How we cite our quotes: (Chapter.Paragraph)
Quote #1
Jonah—John—if I had been a Sam, I would have been a Jonah still—not because I have been unlucky for others, but because somebody or something has compelled me to be certain places at certain times, without fail. (1.2)
In the Bible, Jonah was fated to preach in Nineveh. When he didn't go, God made some fated course corrections to get him there. John's basically saying that the same divine roadmap was given to him.
Quote #2
As it happened—"as it was meant to happen," Bokonon would say—[…]. (10.3)
Of course, we've already been told that Bokonon's entire religion is based on foma or untruths. So, we really have to question John's reliability as an author on this one.
Quote #3
Hazel's obsession with Hoosiers around the world was a textbook example of a false karass, of a seeming team that was meaningless in terms of the ways God gets things done, a textbook example of what Bokonon calls a granfalloon. (42.42)
Facebook networks and groups are basically a textbook example of granfalloons.
Quote #4
"People are hated a lot of places. Claire pointed out in her letter that Americans, in being hated, were simply paying the normal penalty for being people, and that they were foolish to think they should somehow be exempted from that penalty" (45.5)
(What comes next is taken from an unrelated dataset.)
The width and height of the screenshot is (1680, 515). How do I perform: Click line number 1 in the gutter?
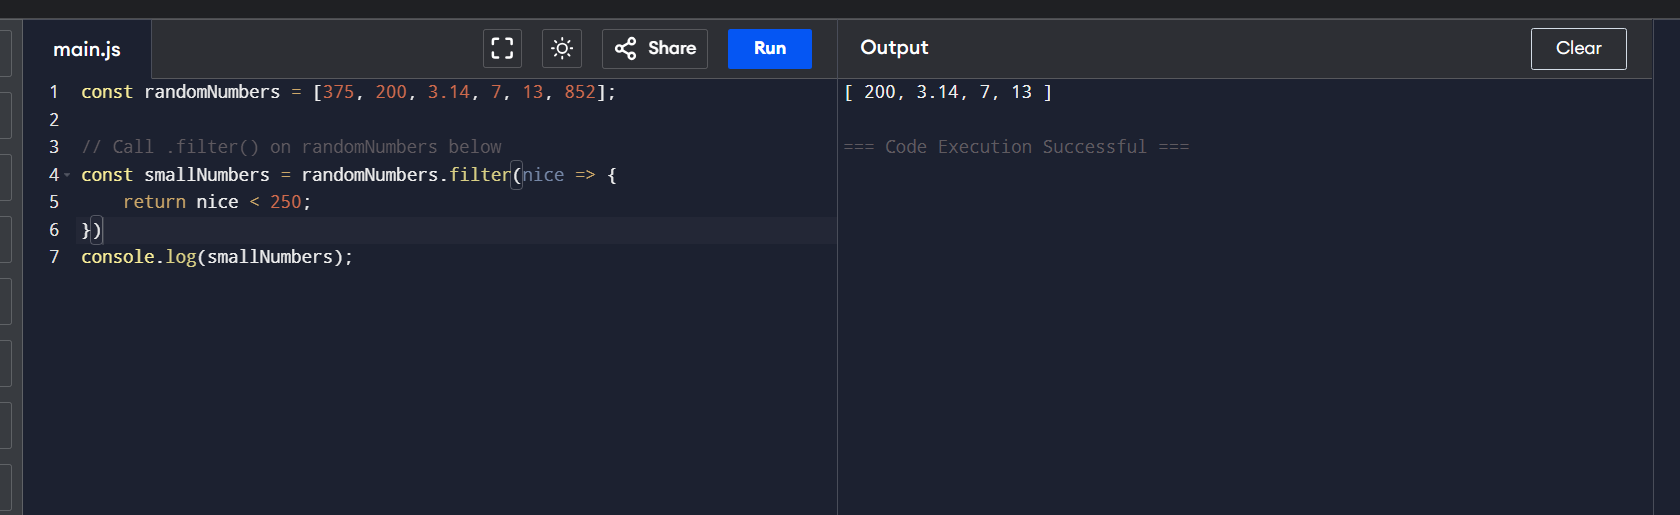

This one's an interesting take on fate and free will. Biologically, we're all fated to act like human beings on account of we're human beings. But here, the novel suggests that some people feel exempt from such fate based on social status. In this case, it's being an American—although income, education, and employment are other examples that would just as easily fit.
Quote #5
I let the book fall open where it would. As it happened, it fell open to the chapter about the island's outlawed holy man, Bokonon. (46.12)
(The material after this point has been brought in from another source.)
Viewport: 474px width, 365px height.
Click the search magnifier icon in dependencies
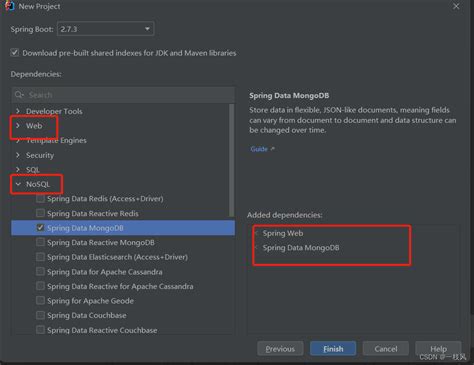[x=19, y=95]
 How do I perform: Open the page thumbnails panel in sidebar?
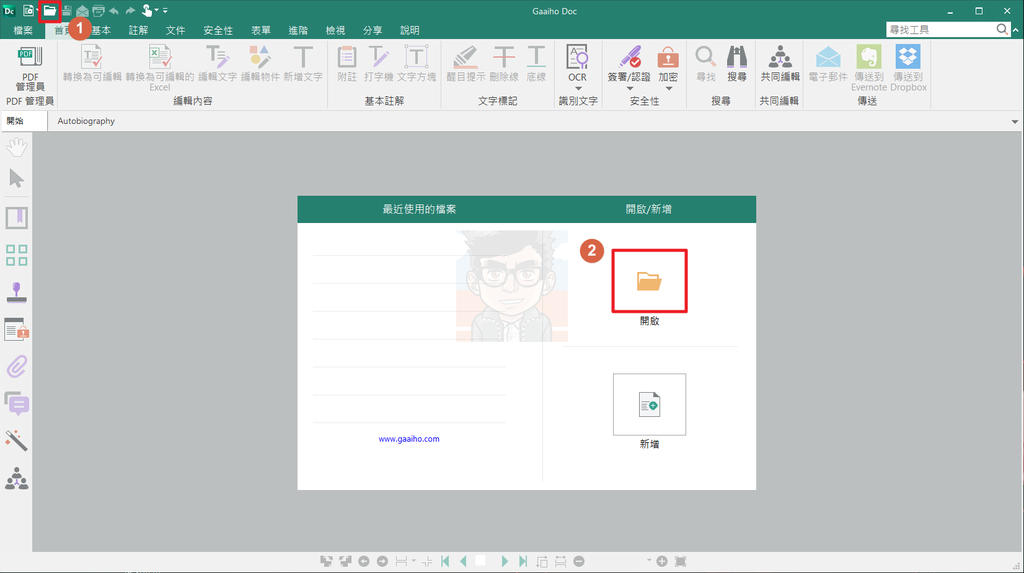(17, 255)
Yet again, John sees something where there might be nothing. Yet again, again, we might be seeing nothing where there is, in fact, something. Yet again, again, again….
Quote #6
By that time Johnson had developed a conviction that something was trying to get him somewhere for some reason. (49.10)
Johnson's own story of travel and woe seems an awfully lot like the Biblical story of Jonah. Hmm, makes you wonder how the idea of Jonah got into the narrator's head all the way back in Chapter 1, huh?
Quote #7
Nestor Aamons was captured by the Russians, then liberated by the Germans during the Second World War. He was not returned home by his liberators, […]. (54.5)
Aamons' story is very similar to Johnson's, with the key difference that Aamons never feels that "something was trying to get him somewhere for some reason."
Quote #8
"Bokonon suggested the hook, too, as the proper punishment for Bokononists," he said. "It was something he'd seen in the Chamber of Horrors at Madame Tussaud's" (78.8)
Fate and Free Will links up with our "Art and Culture" theme. Here, the idea of "life imitating art" seems to almost have a fate-like quality to it. Is life fated to imitate art or is it our free will that chooses art as the source of imitation? Jeez, these questions spin our heads right round, like a record, baby, right round.
Quote #9
"Why should she say yes?"
"It's predicted in The Book of Bokonon that she'll marry the next President of San Lorenzo," said Frank. (90.23-24)
Of course, as a devout Bokononist, Mona would do what The Book of Bokonon tells her to. This means her own freewill is ultimately what fates her to marry John. Yeah, sure ... that works.
Quote #10
"Well, maybe you can find some neat way to die, too," said Newt. (126.7)
The ultimate battle between fate and free will in the novel. We're all fated to die, but maybe, just maybe, our free will can determine our death on our own terms. If we're lucky, that is. Wait, that's the lucky option?